Christians struggle with issues of identity and self-worth. Thankfully, there’s a three-step process for re-centering our identity on Christ.
As a lecturer for Houston Baptist University’s Honors College, I have the privilege of shepherding each new freshman class through the Iliad and Odyssey. In the former epic, Achilles, the greatest soldier in the history of Western literature, suffers something of an existential identity crisis as he questions who he is, what his purpose is, and whether life has any meaning. In the end, he makes peace with himself and his community, but only by returning to the narrow parameters that define the good life, the good man, and the good society in the microcosm of the epic.

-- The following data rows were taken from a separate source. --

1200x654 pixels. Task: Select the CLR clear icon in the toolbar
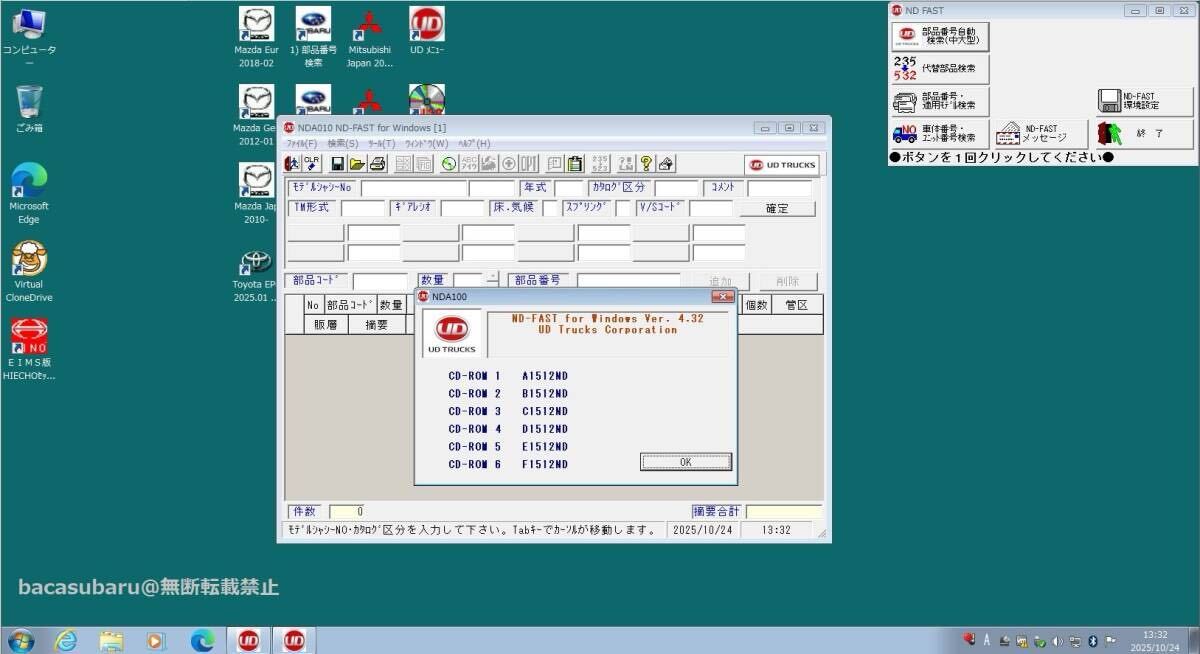point(312,163)
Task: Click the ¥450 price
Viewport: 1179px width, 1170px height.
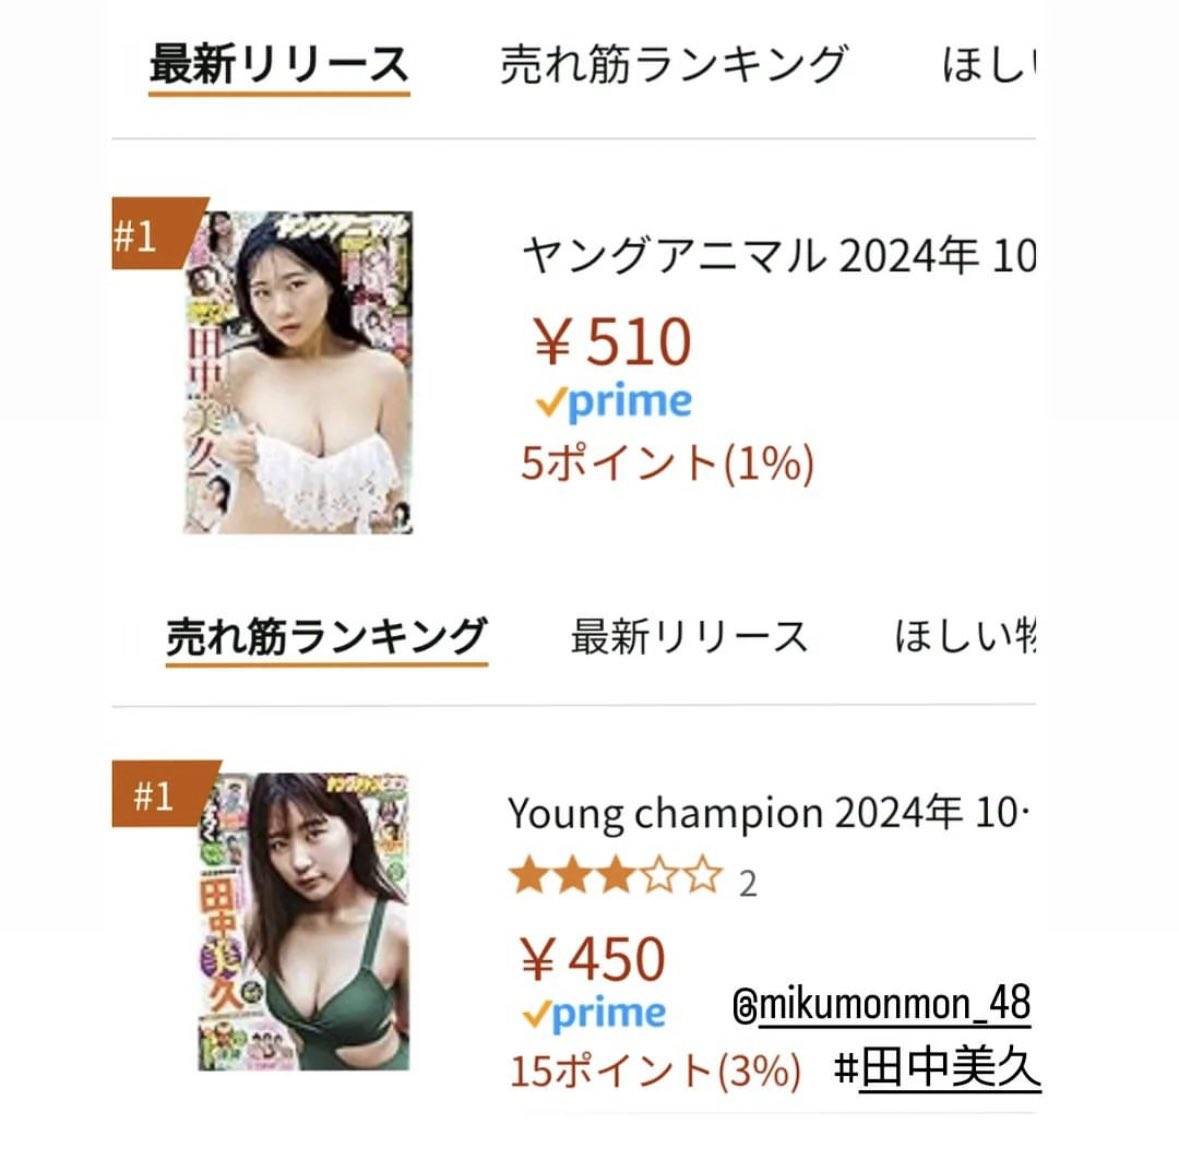Action: coord(593,959)
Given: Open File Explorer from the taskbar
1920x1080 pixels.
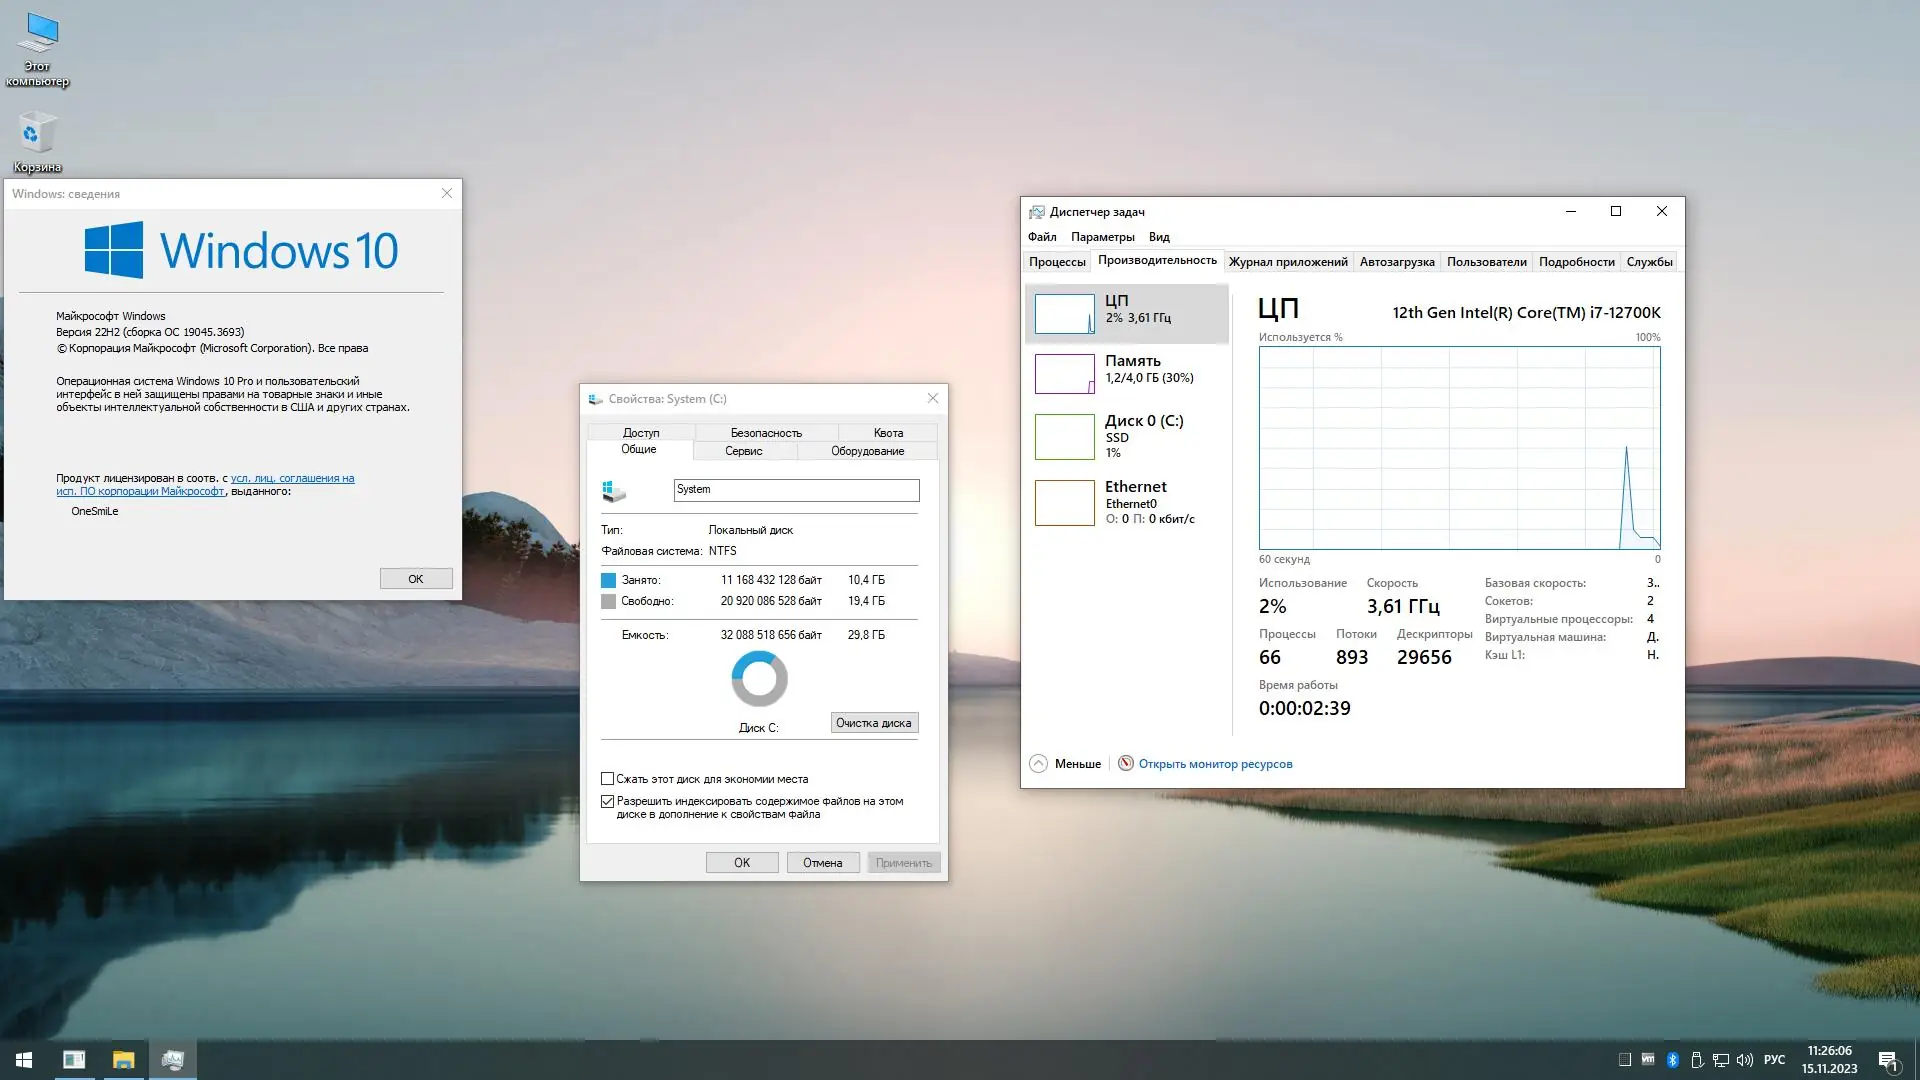Looking at the screenshot, I should tap(123, 1059).
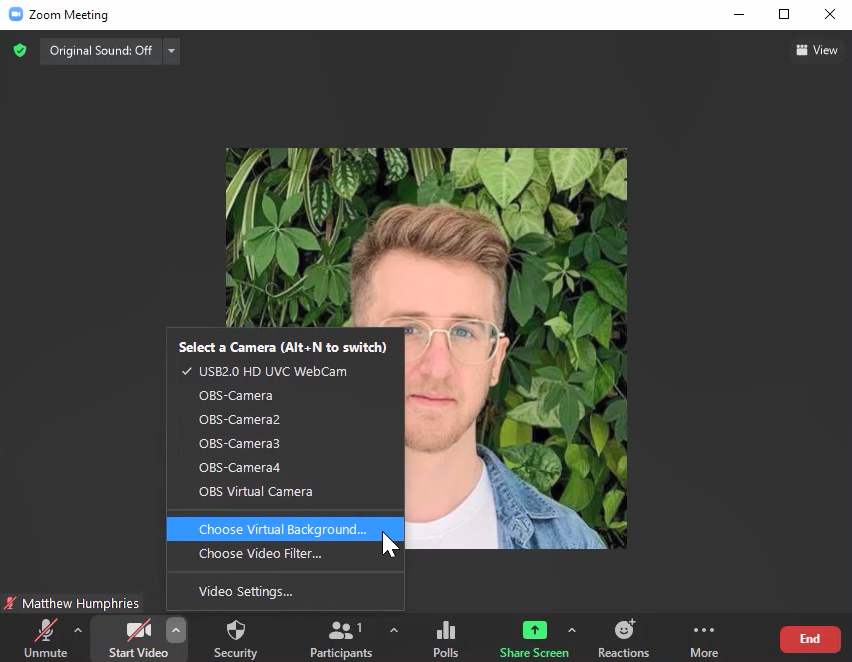Viewport: 852px width, 662px height.
Task: Click the encryption shield icon
Action: [19, 50]
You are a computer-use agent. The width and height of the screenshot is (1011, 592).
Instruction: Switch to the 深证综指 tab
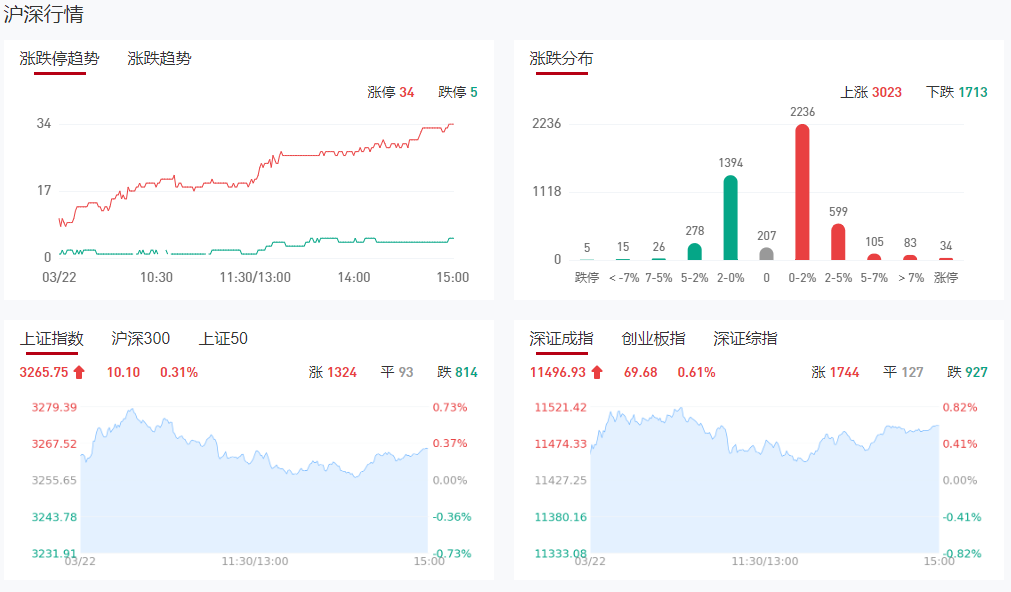(745, 339)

Within the context of the Iliad, the resolution is both powerful and satisfying, but it does not resolve the deeper question that all people must answer: not “How do I know I have value as a Greek warrior living in the Mycenaean Bronze Age?” but “How do I know I have intrinsic value apart from my profession, my gifts, or my family relations?” After all, we can lose our jobs, become physically incapable of using our gifts, and watch helplessly as those we love are carried off by violence, disease, or inescapable old age.
Surely, an identity that rests solely upon skills, awards, or people that can be suddenly and irrevocably taken away is tenuous at best. There must be a more stable foundation on which to build. Thankfully, the Christian gospel provides just such an unshakable foundation: that the God who created us thought us of such value that he not only sent his Son to die for us but sent him at the very moment when we were the most rebellious and unlovable (Rom. 5:8).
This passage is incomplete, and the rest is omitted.